Programming with an LLM

AI made it seem like a programmer’s life became simpler again. No more need to remember every function in a library—just ask the AI. But as we grew accustomed to this new workflow, AI systems began to target our jobs, and now we hear that “all programming will soon be done entirely by AI engines.”

If you actually ask AI to write software, the output often resembles a prototype and is usually unfit for delivery as a finished product. To ensure a good product you must:

  1. Create a bullet‑proof prompt describing exactly what you want.
  2. Closely monitor the entire process from start to finish.
  3. Enforce good working practices and test everything as it is written.

Only a competent programmer can do this. Hence the Catch‑22:

  • To get a good product you need an expert to drive AI correctly.
  • Because AI is taking over mundane programming work, few will spend the time to become experts.

If you don’t write the code yourself, you never learn how to spot AI’s mistakes, nor do you understand the capabilities and best uses of a programming language.


The Crux of the Matter

The situation is still developing but will become serious quickly as the supply of top‑level programmers dries up. AI‑generated products will often remain at the prototype stage, incomplete and unfit for purpose.


What Are Our Options?

At the heart of the problem is how we communicate with computers. There are essentially two approaches:

1. Traditional High‑Level Languages

Code written in C++, Java, Python, or any mainstream language. As AI takes over lower‑level coding, the number of people who become skilled in these languages is set to decrease.

2. Natural Language (e.g., English)

AI enables programming via natural language, but human language is inherently ambiguous. AI may interpret what it thinks you mean rather than questioning ambiguities, leading to subtly or grossly incorrect results.

Software can be divided into tools (operating systems, libraries) and products (applications built with those tools). Coders often use the same language for both, even though they require very different forms of expression. A computer algorithm expressed in English is clumsy; a set of business rules that makes perfect sense in English becomes impenetrable when converted to Python or Java.

Even with heavy automation, skilled toolmakers will always be needed. The human brain can produce insights that machines cannot match. The current bottleneck is the lack of a separate class of coder who can express requirements clearly and guide AI without having taken the long route to become a professional user of conventional languages and tools.

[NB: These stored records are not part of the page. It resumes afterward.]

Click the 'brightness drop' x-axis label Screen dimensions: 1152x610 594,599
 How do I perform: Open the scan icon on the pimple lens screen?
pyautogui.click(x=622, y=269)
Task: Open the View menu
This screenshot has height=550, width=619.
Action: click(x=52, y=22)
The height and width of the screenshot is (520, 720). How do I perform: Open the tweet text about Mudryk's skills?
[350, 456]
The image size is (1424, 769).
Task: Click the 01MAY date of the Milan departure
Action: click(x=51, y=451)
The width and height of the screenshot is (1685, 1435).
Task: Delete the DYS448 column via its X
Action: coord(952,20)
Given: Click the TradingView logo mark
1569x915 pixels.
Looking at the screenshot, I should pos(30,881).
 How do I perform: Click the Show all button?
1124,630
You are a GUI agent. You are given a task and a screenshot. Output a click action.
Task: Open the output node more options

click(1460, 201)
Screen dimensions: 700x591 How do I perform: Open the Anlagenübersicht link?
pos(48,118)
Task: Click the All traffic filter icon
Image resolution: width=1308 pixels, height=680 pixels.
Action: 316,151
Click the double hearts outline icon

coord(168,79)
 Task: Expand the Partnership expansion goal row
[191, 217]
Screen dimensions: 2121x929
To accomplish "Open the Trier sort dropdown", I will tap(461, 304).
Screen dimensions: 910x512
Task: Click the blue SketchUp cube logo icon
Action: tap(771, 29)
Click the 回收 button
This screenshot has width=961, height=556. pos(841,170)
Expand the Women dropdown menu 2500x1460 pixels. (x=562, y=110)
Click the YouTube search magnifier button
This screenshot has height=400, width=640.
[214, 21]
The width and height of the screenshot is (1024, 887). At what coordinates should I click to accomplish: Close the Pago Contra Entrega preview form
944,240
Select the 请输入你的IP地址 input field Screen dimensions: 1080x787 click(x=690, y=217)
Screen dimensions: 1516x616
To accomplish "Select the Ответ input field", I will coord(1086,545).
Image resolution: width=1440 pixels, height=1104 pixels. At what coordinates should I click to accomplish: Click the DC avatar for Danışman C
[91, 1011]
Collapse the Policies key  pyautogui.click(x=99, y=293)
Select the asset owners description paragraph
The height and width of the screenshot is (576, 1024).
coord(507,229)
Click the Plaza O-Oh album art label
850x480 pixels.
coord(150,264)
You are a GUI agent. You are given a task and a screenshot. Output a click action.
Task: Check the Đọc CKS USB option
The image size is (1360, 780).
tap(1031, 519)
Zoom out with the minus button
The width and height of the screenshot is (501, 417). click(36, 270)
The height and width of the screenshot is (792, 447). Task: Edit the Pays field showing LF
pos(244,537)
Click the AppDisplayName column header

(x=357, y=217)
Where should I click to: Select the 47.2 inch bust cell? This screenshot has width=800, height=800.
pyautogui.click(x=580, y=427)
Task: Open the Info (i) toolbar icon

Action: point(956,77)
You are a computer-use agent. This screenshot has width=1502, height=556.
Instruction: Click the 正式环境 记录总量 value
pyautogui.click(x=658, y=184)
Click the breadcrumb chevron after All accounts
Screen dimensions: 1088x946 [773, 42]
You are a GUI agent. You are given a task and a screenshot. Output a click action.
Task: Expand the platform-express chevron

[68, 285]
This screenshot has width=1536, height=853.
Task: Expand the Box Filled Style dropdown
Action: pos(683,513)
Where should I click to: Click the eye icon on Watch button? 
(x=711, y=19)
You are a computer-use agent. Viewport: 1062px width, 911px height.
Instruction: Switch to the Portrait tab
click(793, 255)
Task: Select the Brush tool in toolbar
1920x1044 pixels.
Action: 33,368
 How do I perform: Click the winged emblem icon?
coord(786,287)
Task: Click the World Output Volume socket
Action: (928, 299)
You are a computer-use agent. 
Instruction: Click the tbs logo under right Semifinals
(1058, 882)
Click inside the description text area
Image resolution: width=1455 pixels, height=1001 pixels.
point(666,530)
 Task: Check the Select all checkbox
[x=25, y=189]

Some people excel at expressing clear logic—lawyers, for example, use a highly constrained form of English that is unambiguous. Perhaps we need a similarly constrained language for guiding AI.


An Example

Suppose we want to create a new desktop app with a windowing user interface. We decide on Python with PySide for graphics. The app should mimic a traditional web page layout: a central data area, left and right sidebars, a title bar, and a footer. It includes a menu bar with a single menu containing “About” and “Exit” items.

Desired Layout (illustrative)

App layout 1
App layout 2

AI Prompt (in a bullet‑proof, unambiguous form)

Using PySide6, create a main window with the following attributes:
- Location: 100,100
- Size: 640,480
- Title: My New App

The window contains 3 rows:
1. First row: panel taking 20% of the window height, containing a label with the text “Header”.
2. Second row: occupies the remaining height and contains three elements:
   a. Left panel: takes 20% of the window width, with a label “Left”.
   b. Center panel: takes the remaining width, with a label “Center”.
   c. Right panel: takes 15% of the window width, with a label “Right”.
3. Third row: panel taking 15% of the window height, containing a label with the text “Footer”.

Menu bar:
- Single “File” menu with two items:
  * “About” – when clicked, shows a simple dialog.
  * “Exit” – when clicked, terminates the app.

This prompt is deliberately verbose to avoid ambiguity. Without a compiler to parse natural‑language specifications, discipline in wording—something that only experience provides—is essential. Otherwise, errors can slip through unnoticed, and large sections may need rewriting when changes are required.